_WHAT IS BEING ASKED_:
The answer must consist of every line below that contains the word "Click".

_SUPPLIED ENTRIES_:
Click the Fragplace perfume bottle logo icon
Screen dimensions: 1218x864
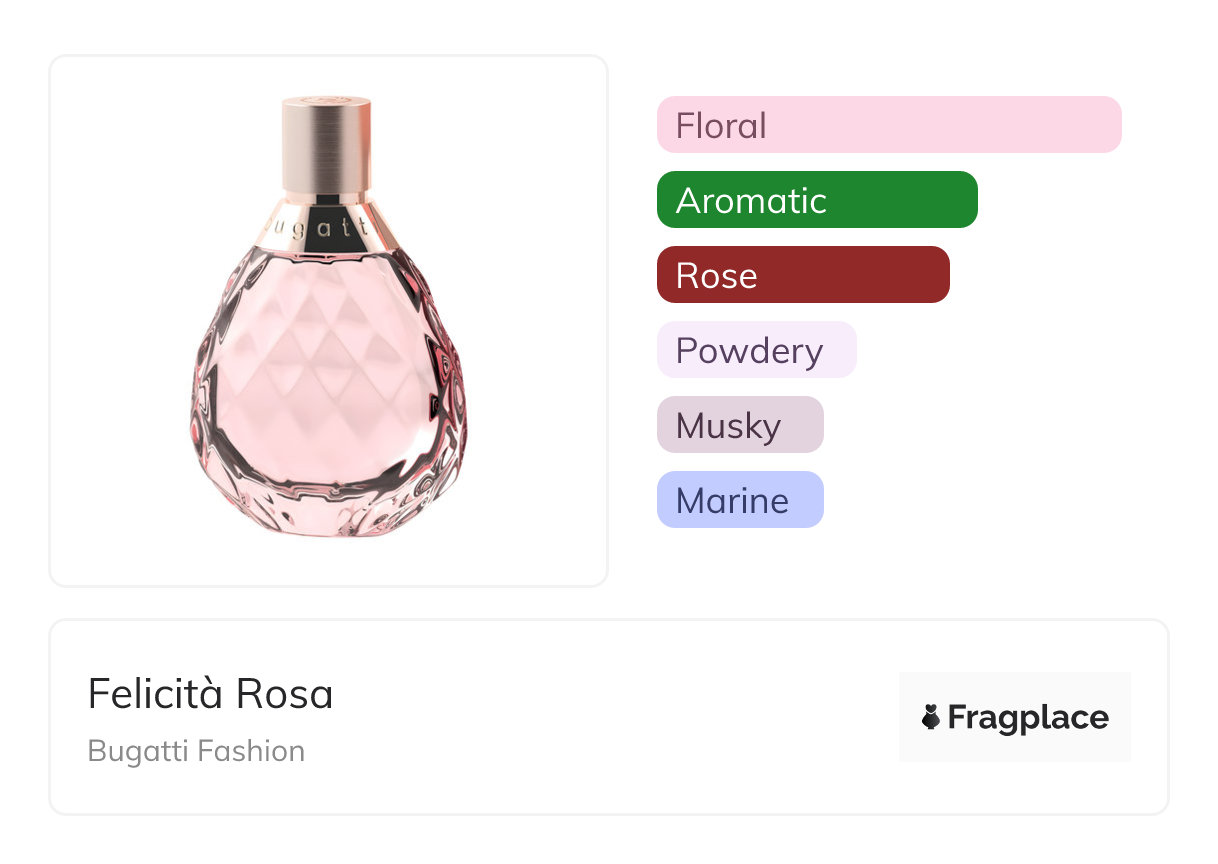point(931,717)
---
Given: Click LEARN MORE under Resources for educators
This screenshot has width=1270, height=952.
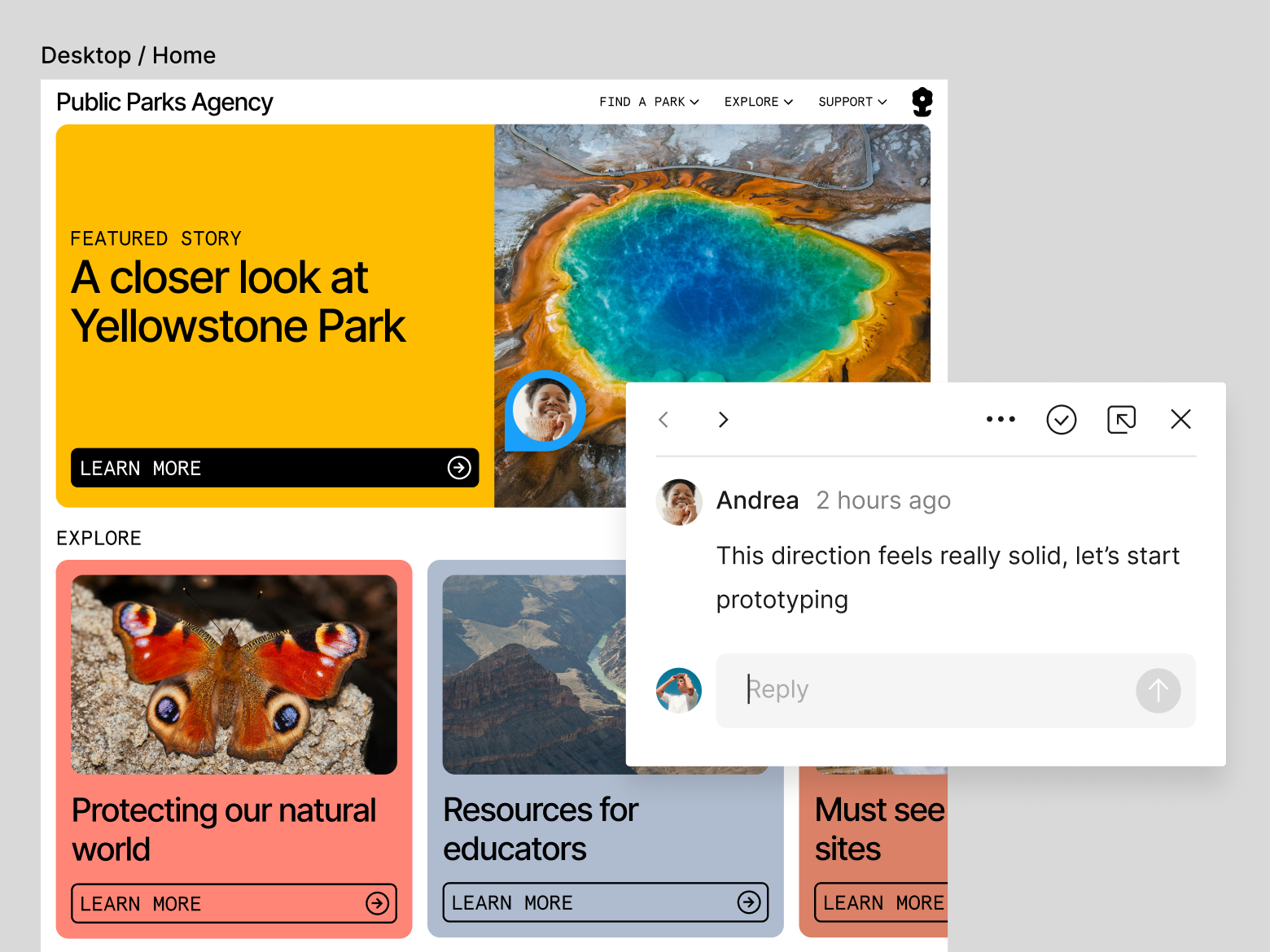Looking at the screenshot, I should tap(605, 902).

_EXERCISE ANSWER_:
Click the Fragplace perfume bottle logo icon
Given: Click LEARN MORE under Resources for educators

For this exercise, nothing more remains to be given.